- [What to do]:
Lines from the one containing "Given: Select the Completion step in sidebar" to the end of the records, both ends included and exactly as written, are the whole answer, and no pictures go in it.

(Dataset entries)
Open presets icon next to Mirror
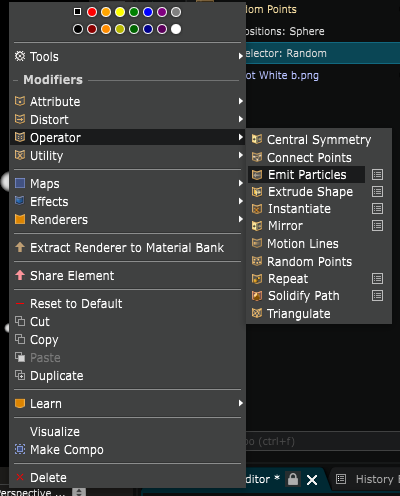 point(377,226)

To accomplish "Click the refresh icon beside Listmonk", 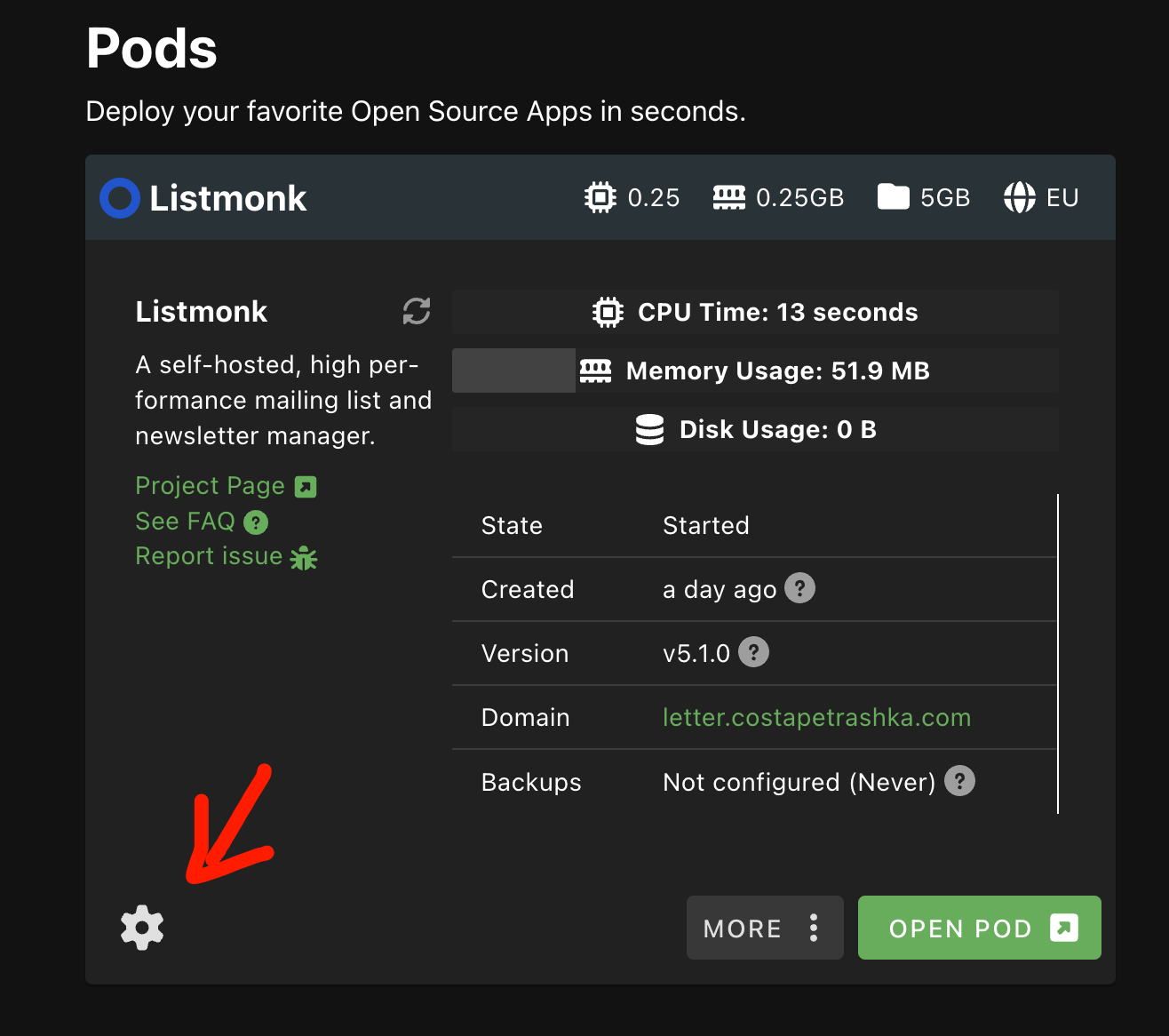I will (417, 311).
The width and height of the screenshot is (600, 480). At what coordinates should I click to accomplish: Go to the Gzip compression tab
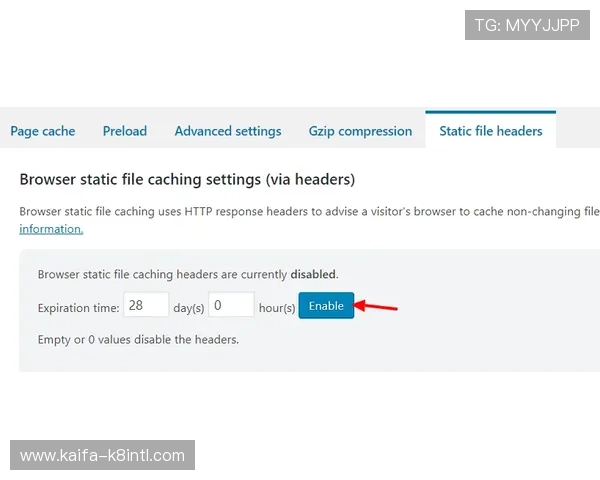point(360,131)
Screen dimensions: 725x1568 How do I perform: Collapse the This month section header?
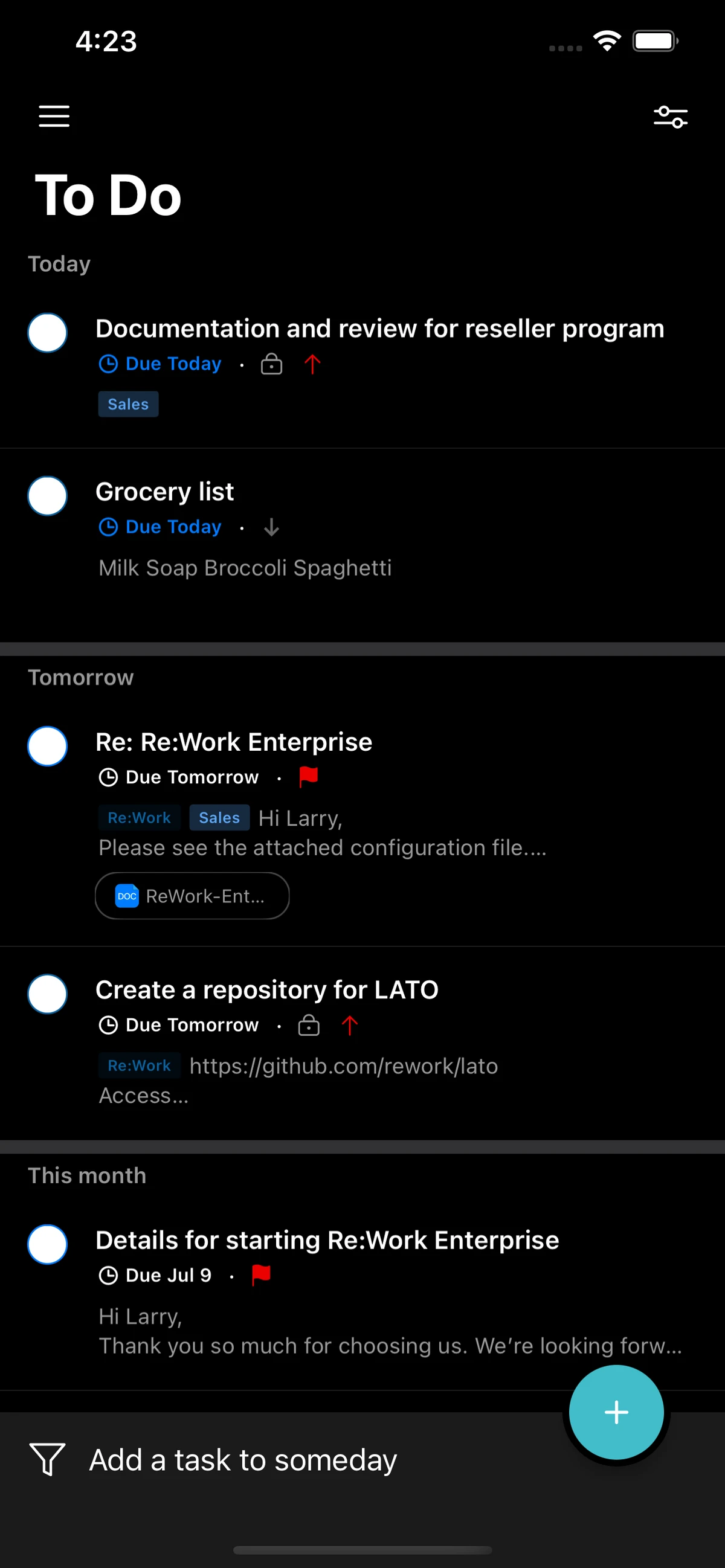[87, 1175]
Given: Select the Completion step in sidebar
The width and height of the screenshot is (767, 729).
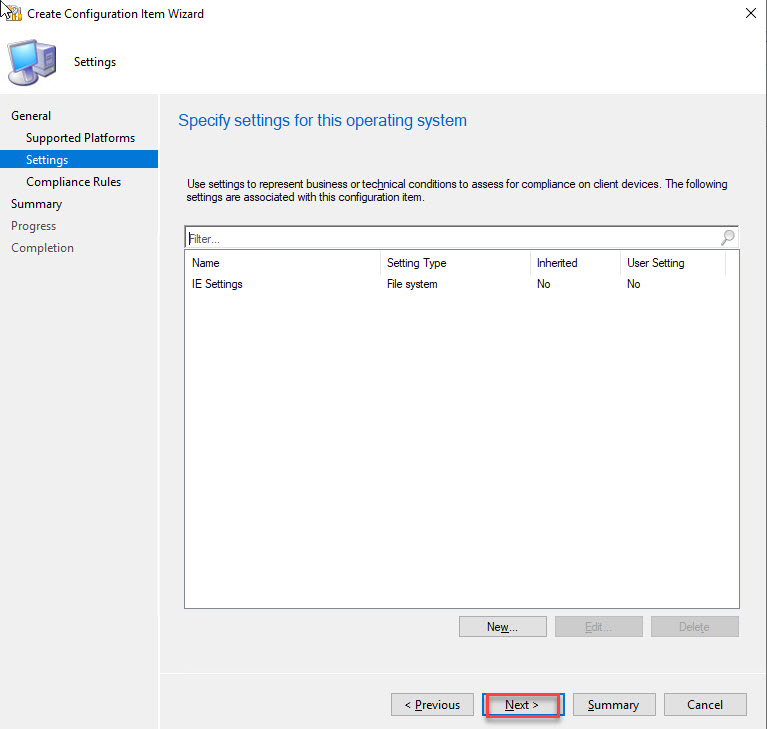Looking at the screenshot, I should coord(42,248).
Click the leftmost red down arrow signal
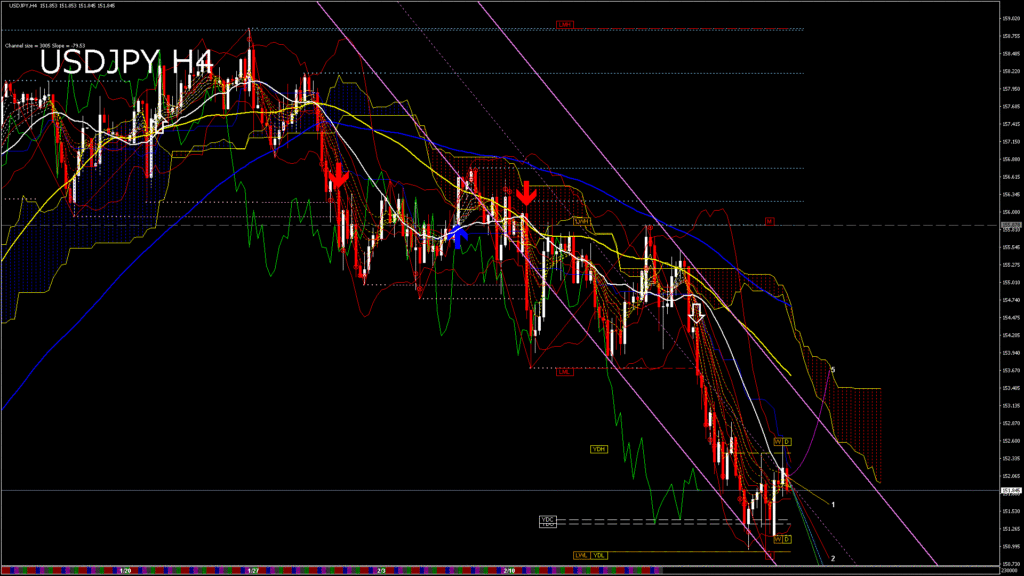1024x576 pixels. click(x=338, y=176)
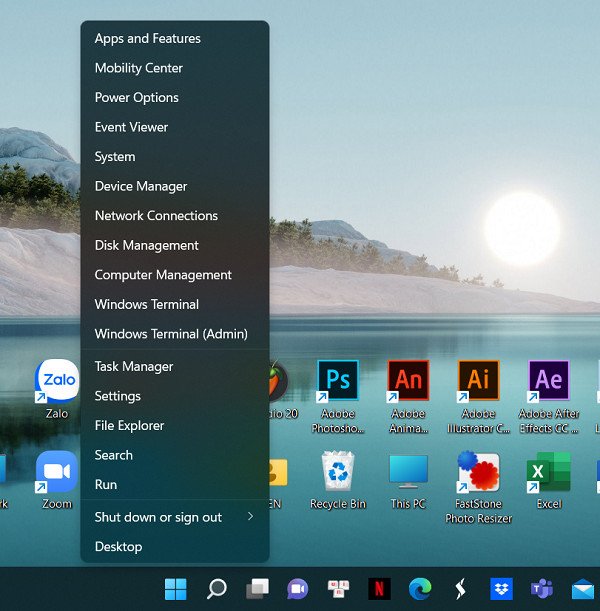Open Device Manager from the menu
This screenshot has height=611, width=600.
pos(141,186)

- [Result]:
Given: Select the Completion step in sidebar
The width and height of the screenshot is (767, 729).
Looking at the screenshot, I should coord(42,248).
Click the leftmost red down arrow signal
1024x576 pixels. click(x=338, y=176)
Open Device Manager from the menu
This screenshot has height=611, width=600.
pos(141,186)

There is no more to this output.